Culture

Tribal member Ashley Tuomi heads urban Native group in Michigan

04.16.2012 Dean Rhodes People

Tribal member Ashley Tuomi, who turned 28 in February, has been named executive director of American Indian Health and Family Services of Southeast Michigan.

She came to AIHFS from United American Indian Involvement Inc. in Los Angeles where she served as associate director of Health Services.

"I think I really have a passion for Indian health services," she said recently in a phone interview. "All throughout school, everything I did was Indian health services. I was dedicated to learning the services and jumping right in."

As executive director, she oversees clinical services, behavioral health, youth programs and preventive health programs. AIHFS takes on the challenges of being an urban Indian with scant federal funding from Indian Health Service.

More than half of American Natives live in urban settings nationwide, but the agencies serving them receive about 1 percent of federal funding, she said.

The group also receives other federal allocations as well as state grants, private funding and medical insurance.

One of the challenges of serving the urban Native population is that clients represent a wide range of Tribes. "It's not just one culture, but all the Native cultures across the country," she said.

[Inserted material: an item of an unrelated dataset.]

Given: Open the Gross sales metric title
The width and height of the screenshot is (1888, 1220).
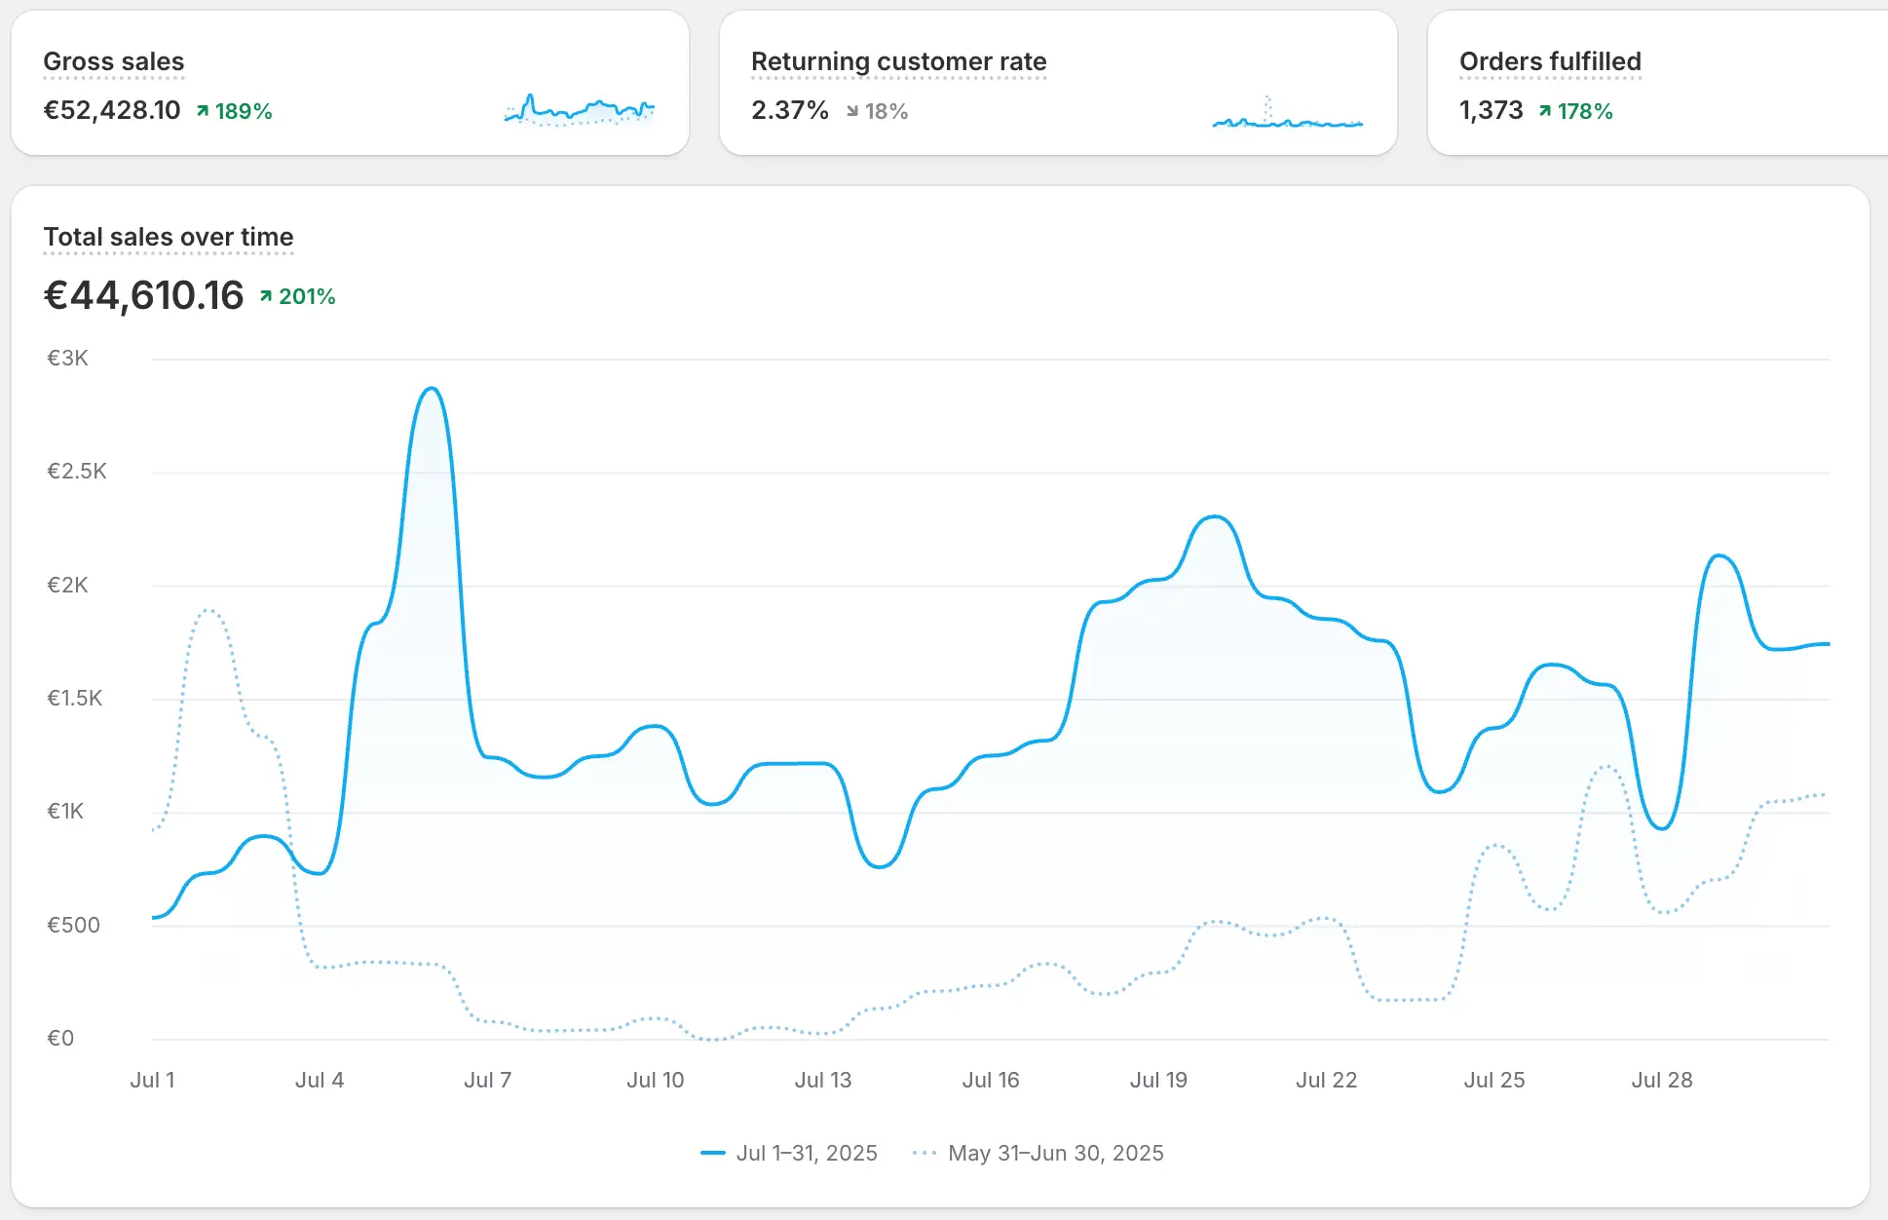Looking at the screenshot, I should 113,61.
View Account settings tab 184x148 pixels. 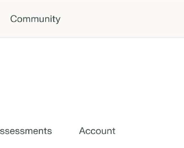pyautogui.click(x=97, y=131)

Members of federally recognized Tribes receive more and better services from their Tribes, she said.

Tuomi still sees value in her work. "We provide a home for them where they can get all of the services that they need, including youth programs and cultural activities. We create a second home for urban Indians."

"Urban Indians experience a lot of the same challenges as on the reservation," she said. But urban Indians also face other challenges. "A lot of the challenge for them is being away from their homes, their own cultural teachings and advisers. The actual ceremonies are different. They don't always get access to their Tribes. Some don't have the digital presence where they can be as involved, and they can feel secluded."

AIHFS serves 975 active patients with about 2,000 visits a year.

The biggest challenge she faces today is "getting more experience with behavioral health," she said. She attends conferences showing ways to integrate behavioral health into the clinic.

"One of the other things we're doing is the medical home (within clinic) model, making sure that patients are receiving care and all of the services they need and seeing the same people all the way through.

With a master's degree in hospital administration from Washington State University, Tuomi did an internship with the federal Centers for Disease Control and Prevention on a project called "Reach 2010," addressing health needs in minority populations.

She ensured that federal guidelines regarding screenings for cancer and diabetes and guidelines for care were met.

"I was working with individual Tribes who had grants under the CDC program; I helped in assisting with data and grant requirements. The other big thing is they didn't have any Native staff on that program. So I got to provide information about Indian health services."

She wasn't always interested in the line of health care where she has landed, she said.

"As a kid and through undergraduate school, I was going to be a plastic surgeon. I just kind of hit this point and decided to change and went in for a master's in Health Administration. I got the Indian Health Service scholarship and switched my whole focus."

She applied for the Indian Health Service scholarship for extra funding in 2006, halfway through her master's program.

Part of the change came because there was a payback requirement to the scholarship: one year of service for every year of the scholarship with a two-year minimum.

She finished her two years back in 2009, but her work in IHS-related fields continued.

Today, she is working on her doctorate in Health Sciences and anticipates finishing the work next year.

"I'm on the Leadership and Organizational Behavior track. And that will help me in continuing my health administration and policy role."

She also expressed gratitude for scholarship funding she received from the Tribe "throughout all of my schooling, all three degrees," she said.

"My family is really big to me," she said, and remembers "the crafts I learned at the Eugene satellite office" when she was back home for a year in 2011-12.

When she was younger, she participated in Royalty, and that, she said, was what "gave me the confidence and experience for where I'm at today."